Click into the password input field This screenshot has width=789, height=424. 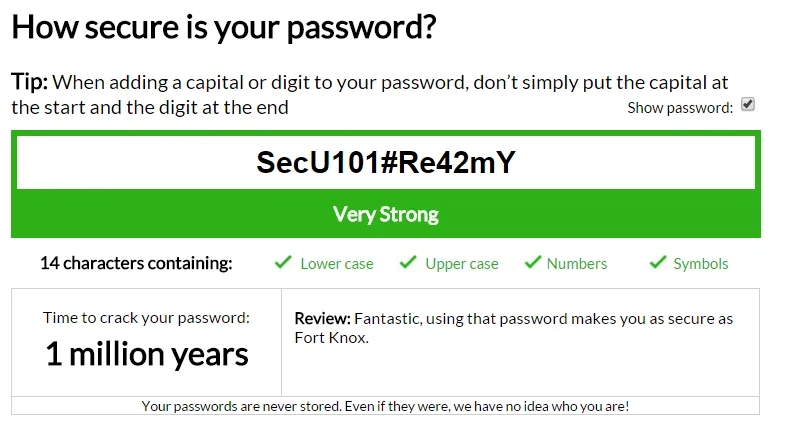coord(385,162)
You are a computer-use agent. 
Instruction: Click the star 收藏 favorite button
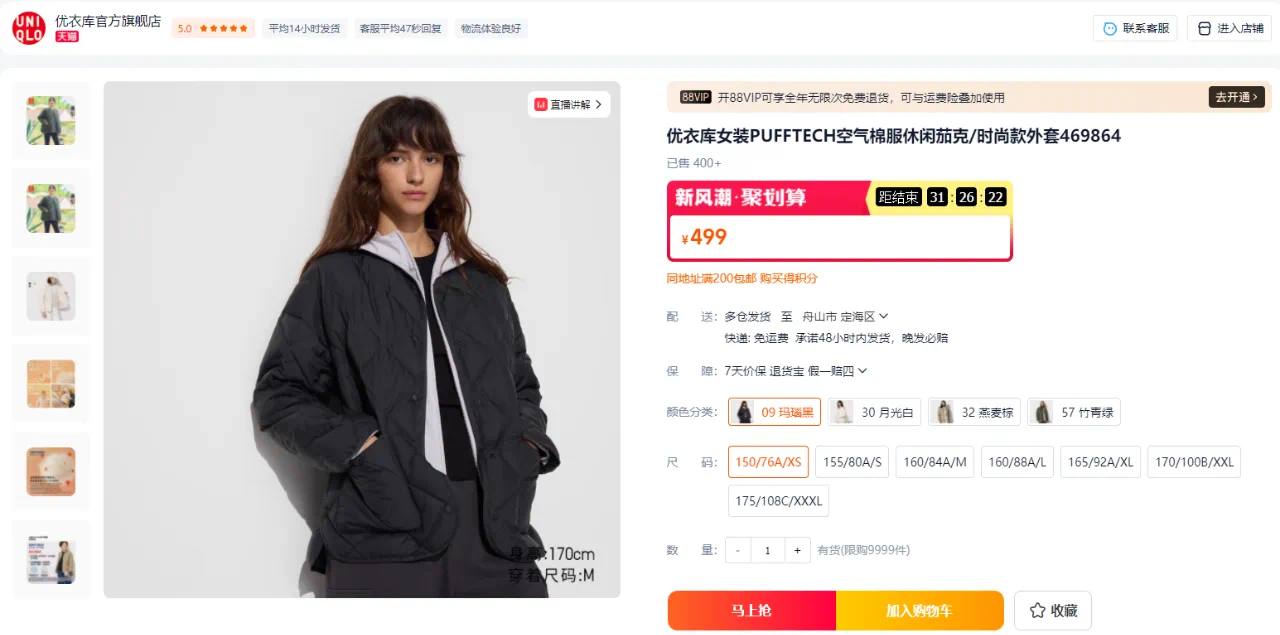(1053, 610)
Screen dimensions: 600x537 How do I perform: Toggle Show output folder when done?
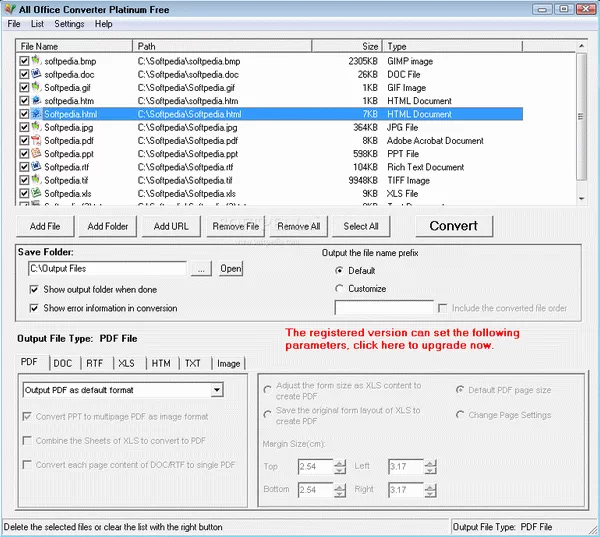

--

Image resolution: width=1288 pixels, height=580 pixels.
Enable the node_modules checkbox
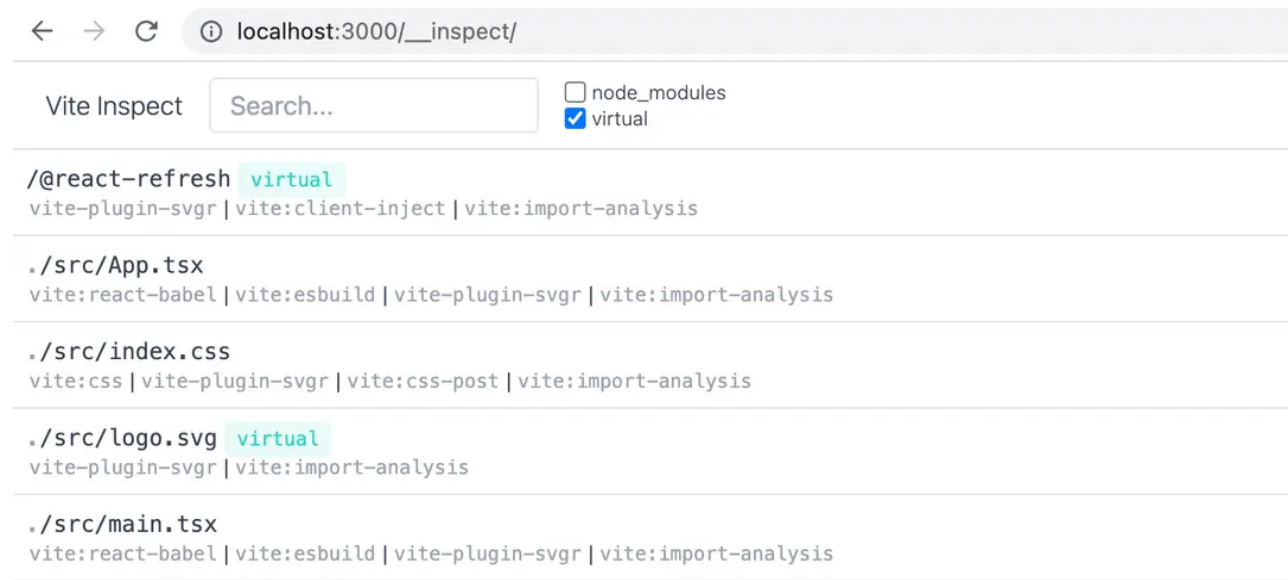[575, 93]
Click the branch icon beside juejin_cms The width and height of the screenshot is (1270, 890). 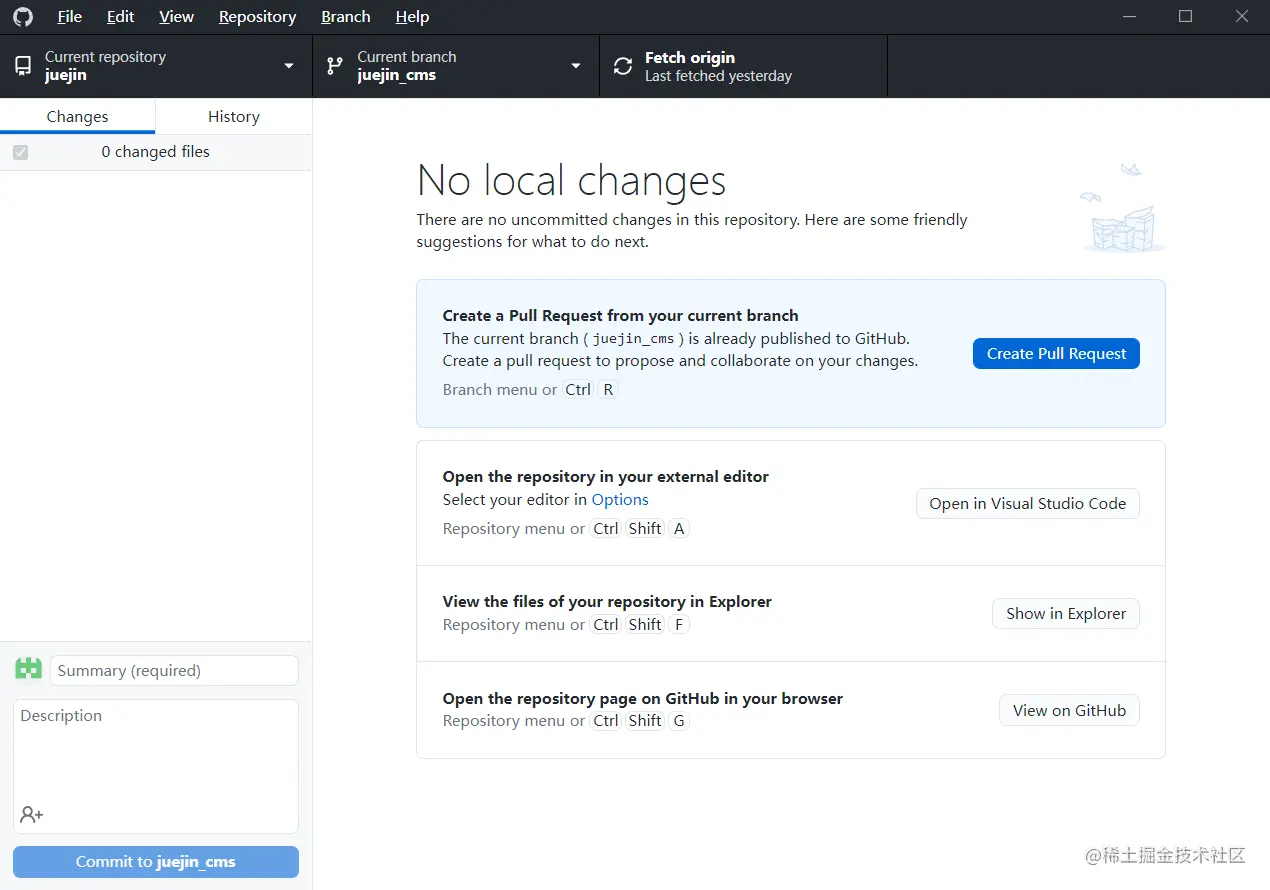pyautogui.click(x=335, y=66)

TO DO:
Out of the records above, please copy exactly the lines from the line with "You are a computer-use agent." up to and including the line with "Screen dimensions: 600x537", minus the pictures.

RESPONSE BELOW:
You are a computer-use agent. 
Instruction: Click the star 收藏 favorite button
(1053, 610)
Screen dimensions: 600x537 How do I perform: Toggle Show output folder when done?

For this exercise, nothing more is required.